Waterfall Charts Templates
Download these 25 Free Waterfall Chart Templates to start preparing your own Waterfall Charts Templates easily.
Introduction to Waterfall Charts:
Graphs and charts are widely used in almost all companies and organizations. Within any organization, there are multiple types of charts that help employees and team members understand a situation and respond to it quickly. Usually, when we talk about a chart or a graph, its key purpose is to evaluate and analyze a situation quickly because it’s displayed in a picture rather than explaining it in a long paragraph.
A waterfall chart is also a very common chart but its most common implementation is in the finance department but it can be used in almost any situation and scenario. In this chart, it is explained how an initial value decreases or increases over a specific period of time. For instance, you want to see how many units of office chairs you will have in stock for the next month and when you use a waterfall chart
You see that there are 50 chairs in stock but 5 of them were broken when people were trying them and 4 of them were fixed quickly which brings us to the final count to 49 perfect salable chairs. The reason it’s called a waterfall chart is that some of the columns don’t have any base but they seem to be suspended in the air and because of that fact, it’s also known as Mario chart.
Uses of Waterfall Charts:
Although with the above explanation, it’s easy to get the basic idea behind a waterfall chart sometimes it’s not so easy to explain particular uses of these charts. Generally speaking, we can say that any business and any department within an organization can benefit from the use of these waterfall charts.
Because the columns in a waterfall chart refer to the positive and negative changes in an initial value, these columns are suspended in the air without any base. Particularly, these charts are beneficial for showing changes in the value of an item over a specific period of time and reaching to the final value. For instance, a legal firm can use a waterfall chart to illustrate the number of clients they had in the starting of the previous year i.e. 250, and how they ended up with 195 clients at the end of the same year.

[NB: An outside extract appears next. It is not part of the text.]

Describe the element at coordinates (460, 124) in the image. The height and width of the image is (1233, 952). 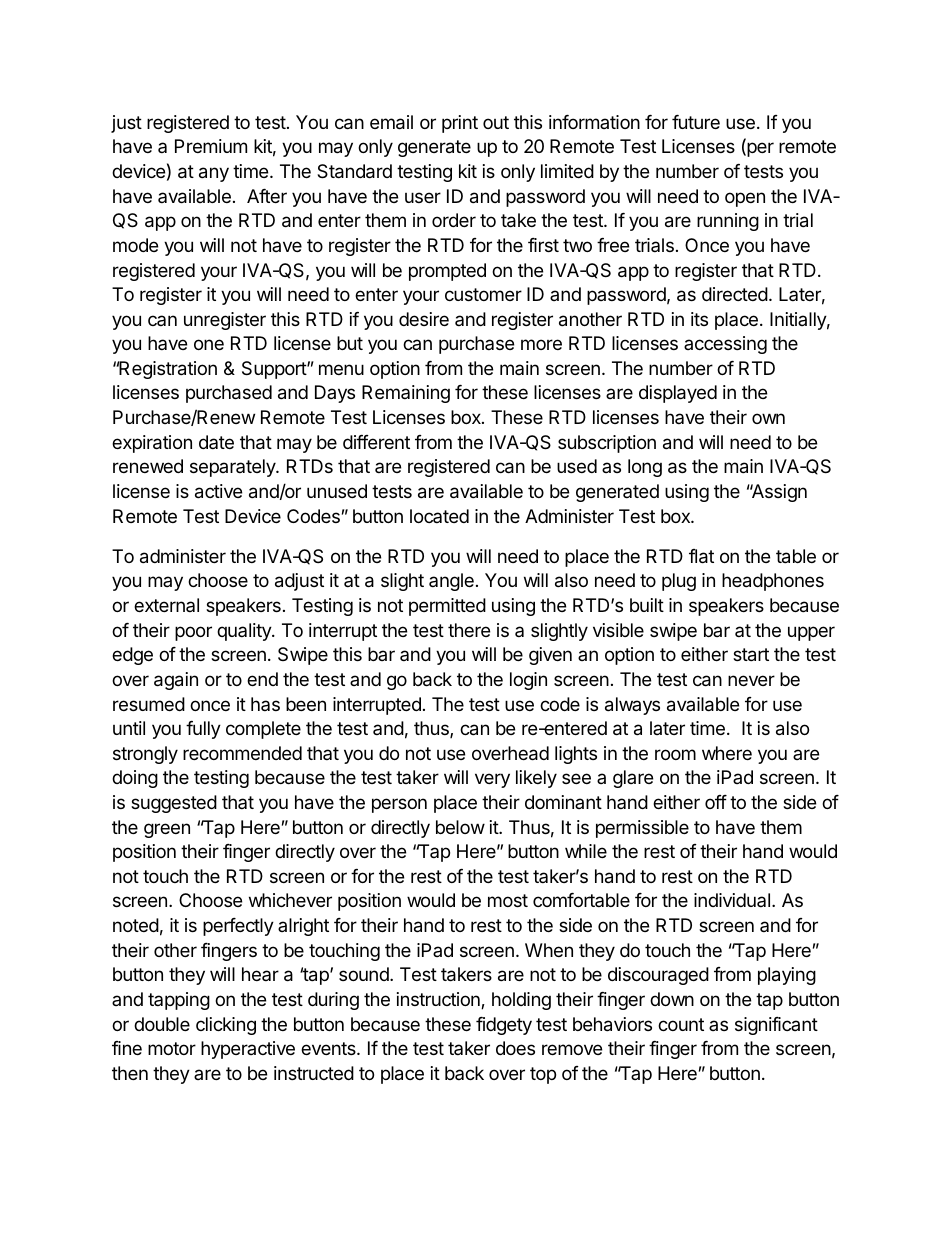
I see `print` at that location.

With the above figures, you can quickly see that the firm lost 55 of its clients but the waterfall chart will illustrate that in first quarter, the firm actually got 20 new clients and in the 2nd quarter, they lost 30 clients. In the same manner, this chart will show that 10 new clients were added to the list in the 3rd quarter but finally, in the 4th quarter, the firm lost 55 clients and the final count of clients at the end of the year was 195. This way you can see that this chart can be used in any situation from inventory keeping to bank account details to revenue tracking to number of orders delivered on time to turnover of employees in the last 2 years.

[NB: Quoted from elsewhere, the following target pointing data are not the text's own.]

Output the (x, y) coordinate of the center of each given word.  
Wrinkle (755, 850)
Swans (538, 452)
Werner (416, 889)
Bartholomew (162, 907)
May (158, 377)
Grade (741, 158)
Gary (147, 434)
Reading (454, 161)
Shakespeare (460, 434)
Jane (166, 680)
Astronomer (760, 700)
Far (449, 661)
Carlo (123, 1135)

Free Waterfall Charts Templates
Here are below download links and previews of Waterfall Charts Templates that are designed in MS Word and MS Excel.

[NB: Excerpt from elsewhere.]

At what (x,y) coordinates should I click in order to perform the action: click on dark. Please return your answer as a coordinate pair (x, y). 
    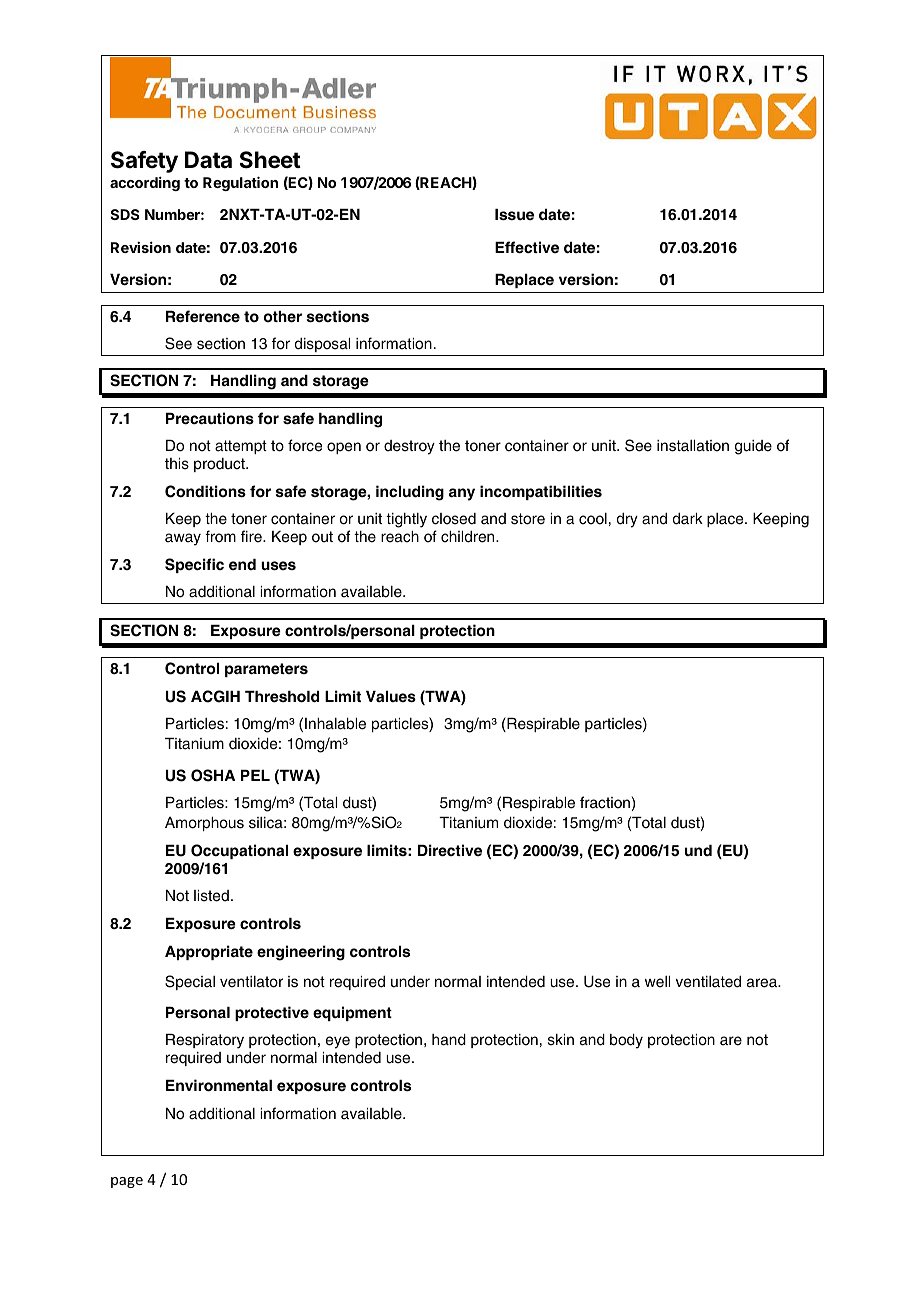
    Looking at the image, I should click on (688, 519).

Stacked Waterfall Chart Excel
Waterfall Chart in Excel
Printable Waterfall Charts Templates
Free Waterfall Charts Templates
Editable Waterfall Charts Templates
Waterfall Charts Templates MS Word
How to Use a Waterfall Chart?
Understand The Basics:
Before using a waterfall chart, you should understand that a waterfall chart can only be used when there are sudden changes in the initial value of an item i.e. an object, account balance, number of clients, or earned profit. Because these changes are sudden and don’t depend on the base value, columns that show these changes aren’t attached to the base of the chart. At any given point, this chart can give you the final value but it doesn’t portray the percentage of increase and decrease in the initial value.
Start With an Initial Value:
You can either draw this chart on a paper or whiteboard or you can also create waterfall charts MS Excel which is an easy and compatible format to edit and share the file with multiple people. Start the chart by mentioning the gradual increase in the value on the left side from bottom to top and then mention the time period i.e. days or weeks or months on the bottom of the chart from left to right. On the bottom left corner, mention the initial value.
Mention Increase and Decrease:
Over the next weeks or months, when you encounter any change in the initial value, you need to mention it on the chart. This can be done by showing a column right above the time period i.e. 1st week, 2nd week, or 1st quarter and the width and height of this column should exactly portray the change in the value. If the value increases, the column will go upward right from the point where it was previously and if the value decreases, the column will drop downward.
Reach to the Final Value:
Although mostly this waterfall chart is used to show the initial value, final value, and changes that led to the final value after a specific period of time i.e. 1 year but even if there is no final value calculated yet, the value of the last column is considered as the final value.